*** Opening Supplied material ***

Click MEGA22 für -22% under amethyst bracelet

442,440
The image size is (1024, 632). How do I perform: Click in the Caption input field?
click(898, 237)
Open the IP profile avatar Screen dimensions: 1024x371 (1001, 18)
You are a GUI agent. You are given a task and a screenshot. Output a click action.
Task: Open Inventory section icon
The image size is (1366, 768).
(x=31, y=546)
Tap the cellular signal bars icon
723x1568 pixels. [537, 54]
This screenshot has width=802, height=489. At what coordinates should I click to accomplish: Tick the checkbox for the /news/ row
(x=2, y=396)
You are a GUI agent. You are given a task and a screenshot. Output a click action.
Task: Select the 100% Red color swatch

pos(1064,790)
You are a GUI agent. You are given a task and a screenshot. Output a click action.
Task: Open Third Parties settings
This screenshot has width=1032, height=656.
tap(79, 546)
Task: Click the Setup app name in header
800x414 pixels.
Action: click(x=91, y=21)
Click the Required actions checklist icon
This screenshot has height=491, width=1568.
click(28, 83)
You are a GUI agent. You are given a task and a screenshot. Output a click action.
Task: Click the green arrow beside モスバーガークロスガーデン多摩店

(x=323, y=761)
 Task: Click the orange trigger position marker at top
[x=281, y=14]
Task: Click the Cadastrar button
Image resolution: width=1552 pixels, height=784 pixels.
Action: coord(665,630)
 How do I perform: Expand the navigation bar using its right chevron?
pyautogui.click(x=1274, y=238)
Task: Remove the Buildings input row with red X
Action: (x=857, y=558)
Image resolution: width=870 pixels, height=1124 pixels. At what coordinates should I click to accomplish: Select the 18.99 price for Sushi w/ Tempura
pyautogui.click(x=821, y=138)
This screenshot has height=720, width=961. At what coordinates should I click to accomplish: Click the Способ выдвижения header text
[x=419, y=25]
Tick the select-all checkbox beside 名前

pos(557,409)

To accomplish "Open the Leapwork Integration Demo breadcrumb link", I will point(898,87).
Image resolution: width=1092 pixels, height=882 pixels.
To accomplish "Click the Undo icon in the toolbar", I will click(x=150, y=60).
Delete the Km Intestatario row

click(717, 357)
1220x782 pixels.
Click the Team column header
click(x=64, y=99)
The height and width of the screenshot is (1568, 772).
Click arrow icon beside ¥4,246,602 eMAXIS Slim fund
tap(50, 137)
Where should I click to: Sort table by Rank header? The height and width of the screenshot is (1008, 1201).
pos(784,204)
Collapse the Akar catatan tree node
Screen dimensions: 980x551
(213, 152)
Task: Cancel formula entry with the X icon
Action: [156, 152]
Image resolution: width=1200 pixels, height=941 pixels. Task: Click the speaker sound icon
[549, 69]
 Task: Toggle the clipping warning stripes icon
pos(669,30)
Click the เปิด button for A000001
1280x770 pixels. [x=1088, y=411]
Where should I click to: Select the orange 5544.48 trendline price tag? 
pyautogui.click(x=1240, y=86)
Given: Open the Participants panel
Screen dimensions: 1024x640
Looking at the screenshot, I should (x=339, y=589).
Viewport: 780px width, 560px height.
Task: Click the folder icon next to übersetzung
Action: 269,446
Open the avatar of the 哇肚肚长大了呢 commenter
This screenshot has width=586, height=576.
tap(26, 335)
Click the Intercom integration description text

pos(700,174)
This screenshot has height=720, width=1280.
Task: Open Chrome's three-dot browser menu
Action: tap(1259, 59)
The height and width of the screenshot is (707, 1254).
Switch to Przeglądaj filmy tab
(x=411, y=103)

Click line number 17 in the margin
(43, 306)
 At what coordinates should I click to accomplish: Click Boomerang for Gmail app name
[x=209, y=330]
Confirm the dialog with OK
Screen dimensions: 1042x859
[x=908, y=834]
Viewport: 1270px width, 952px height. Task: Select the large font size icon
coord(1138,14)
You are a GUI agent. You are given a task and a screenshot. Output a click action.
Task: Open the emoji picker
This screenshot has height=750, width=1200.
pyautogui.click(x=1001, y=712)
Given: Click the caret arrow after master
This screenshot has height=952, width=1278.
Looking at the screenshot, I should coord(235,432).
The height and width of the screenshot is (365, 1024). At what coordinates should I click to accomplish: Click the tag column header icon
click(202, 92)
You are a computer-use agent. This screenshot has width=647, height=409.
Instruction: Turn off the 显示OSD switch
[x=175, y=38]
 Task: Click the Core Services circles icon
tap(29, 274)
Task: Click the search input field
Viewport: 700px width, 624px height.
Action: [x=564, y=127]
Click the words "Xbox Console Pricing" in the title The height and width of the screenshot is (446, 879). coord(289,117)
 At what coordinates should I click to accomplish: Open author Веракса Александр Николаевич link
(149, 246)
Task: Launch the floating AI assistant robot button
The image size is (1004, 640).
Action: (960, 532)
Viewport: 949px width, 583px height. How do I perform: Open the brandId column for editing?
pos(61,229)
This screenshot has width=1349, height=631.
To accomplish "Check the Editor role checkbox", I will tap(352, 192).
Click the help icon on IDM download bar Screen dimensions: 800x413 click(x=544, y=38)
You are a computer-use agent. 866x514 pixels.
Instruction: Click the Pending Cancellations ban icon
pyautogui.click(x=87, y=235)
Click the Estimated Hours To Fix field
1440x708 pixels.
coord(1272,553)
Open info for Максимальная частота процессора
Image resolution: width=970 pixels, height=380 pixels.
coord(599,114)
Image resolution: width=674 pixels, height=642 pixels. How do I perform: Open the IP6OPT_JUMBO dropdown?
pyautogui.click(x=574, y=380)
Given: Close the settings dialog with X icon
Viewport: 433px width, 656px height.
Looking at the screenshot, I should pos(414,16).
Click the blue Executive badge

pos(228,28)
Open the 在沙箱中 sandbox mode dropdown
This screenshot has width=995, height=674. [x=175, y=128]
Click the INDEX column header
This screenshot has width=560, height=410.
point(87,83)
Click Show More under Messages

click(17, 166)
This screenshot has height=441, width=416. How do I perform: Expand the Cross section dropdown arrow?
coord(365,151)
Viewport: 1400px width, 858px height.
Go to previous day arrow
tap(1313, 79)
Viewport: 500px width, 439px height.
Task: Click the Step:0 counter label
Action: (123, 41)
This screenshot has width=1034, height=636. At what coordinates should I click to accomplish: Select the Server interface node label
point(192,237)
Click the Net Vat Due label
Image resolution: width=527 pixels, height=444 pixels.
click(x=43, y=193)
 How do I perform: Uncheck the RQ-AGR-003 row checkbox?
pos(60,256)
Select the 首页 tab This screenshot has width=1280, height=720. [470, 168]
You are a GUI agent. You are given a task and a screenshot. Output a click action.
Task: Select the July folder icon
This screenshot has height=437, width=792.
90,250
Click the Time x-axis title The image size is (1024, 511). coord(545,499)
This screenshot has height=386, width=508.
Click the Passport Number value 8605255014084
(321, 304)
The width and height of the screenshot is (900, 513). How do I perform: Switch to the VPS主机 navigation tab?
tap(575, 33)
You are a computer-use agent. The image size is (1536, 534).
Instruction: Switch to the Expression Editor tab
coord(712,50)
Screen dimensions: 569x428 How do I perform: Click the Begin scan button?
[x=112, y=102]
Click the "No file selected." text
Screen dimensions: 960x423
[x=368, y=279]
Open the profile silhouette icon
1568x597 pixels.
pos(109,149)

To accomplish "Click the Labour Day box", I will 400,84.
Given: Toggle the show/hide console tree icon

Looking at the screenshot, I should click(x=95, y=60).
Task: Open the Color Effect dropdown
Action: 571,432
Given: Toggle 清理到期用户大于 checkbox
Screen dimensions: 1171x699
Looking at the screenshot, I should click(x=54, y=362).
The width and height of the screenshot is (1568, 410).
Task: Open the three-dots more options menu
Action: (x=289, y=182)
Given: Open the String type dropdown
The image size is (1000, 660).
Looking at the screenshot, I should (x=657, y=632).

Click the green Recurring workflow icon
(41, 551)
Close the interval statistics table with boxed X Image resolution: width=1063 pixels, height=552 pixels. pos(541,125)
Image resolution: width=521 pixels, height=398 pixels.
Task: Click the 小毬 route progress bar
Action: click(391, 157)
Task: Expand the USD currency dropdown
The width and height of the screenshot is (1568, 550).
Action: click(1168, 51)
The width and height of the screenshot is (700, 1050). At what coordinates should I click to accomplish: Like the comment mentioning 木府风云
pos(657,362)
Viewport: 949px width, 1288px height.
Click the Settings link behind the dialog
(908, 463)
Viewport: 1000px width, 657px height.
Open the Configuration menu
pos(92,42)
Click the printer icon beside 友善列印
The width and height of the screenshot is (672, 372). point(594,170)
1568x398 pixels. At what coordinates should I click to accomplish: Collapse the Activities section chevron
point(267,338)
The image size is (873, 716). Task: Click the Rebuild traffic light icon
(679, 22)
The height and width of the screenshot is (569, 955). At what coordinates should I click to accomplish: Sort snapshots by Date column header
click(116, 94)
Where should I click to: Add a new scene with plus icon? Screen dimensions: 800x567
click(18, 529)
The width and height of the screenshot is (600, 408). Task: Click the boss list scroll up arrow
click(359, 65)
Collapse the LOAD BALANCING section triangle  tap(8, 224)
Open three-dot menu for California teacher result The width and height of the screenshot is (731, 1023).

*** Closing Supplied material ***

Task
Please state how many lines in the material above include the word "computer". Nothing but the number is wanted.

Task response
3